Hiram’s fascination with the sailors is significant, as their way of life is defined by a form of freedom that involves moving across bodies of water. As has been made clear thus far, water, movement, and freedom are connected in a powerful way for Hiram, as well as for enslaved people more generally. This is in part because one of the most significant forms of rebellion by enslaved people involved jumping from slave ships into the water.

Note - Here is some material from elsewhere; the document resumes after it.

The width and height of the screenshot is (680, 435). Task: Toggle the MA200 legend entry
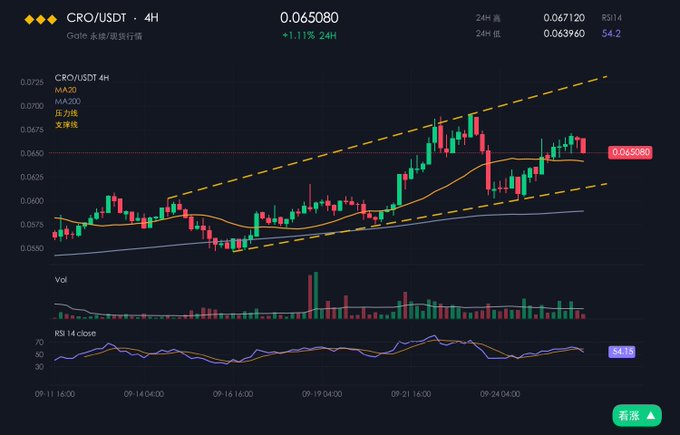(68, 101)
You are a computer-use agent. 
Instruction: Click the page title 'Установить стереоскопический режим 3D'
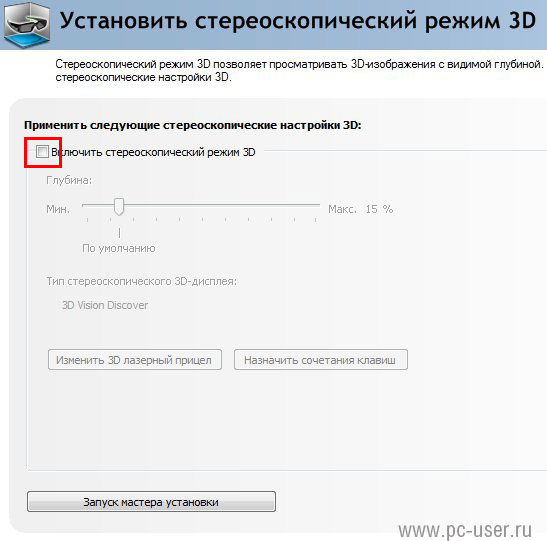pos(298,21)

Hiram wakes up chained, blindfolded, and gagged in the back of a moving cart. He is sure that he has been caught by some of the Hounds who live up North and kidnap black people on the street in order to sell them into slavery. He can hear men laughing and a girl next to him crying. After driving or a while, they stop and Hiram is made to sit against a tree, still blindfolded, while the white men eat by a campfire. However, suddenly shots ring out, and Hiram is freed from his chains by Micajah Bland. Two other men stand with him. Hiram is overcome with a sudden, uncontrollable fury, and kicks the corpses of the dead white man until he is too exhausted to kick anymore.
The uncontrollable rage Hiram feels toward the white man who kidnapped him comes as no surprise. Having experienced freedom, Hiram knows exactly how much he has to lose by being captured and re-enslaved. The terrible reality was that this was a fairly common occurrence for free black people in both the North and South. Kidnapping black people, even those who were “officially” free, was a highly lucrative business.
Hiram now realizes that the voice inside him that told him to flee the Underground has always been within him. It is a desire for freedom, but a selfish one. Now it is overtaken by a commitment to family. Led by Bland, they walk toward a woman who checks that Hiram is ok. She asks him what kind of agent lets himself be seized by hounds like that. After the woman walks away, one of the men Hiram doesn’t know asks if he knows who she was, and then tells him it was Moses.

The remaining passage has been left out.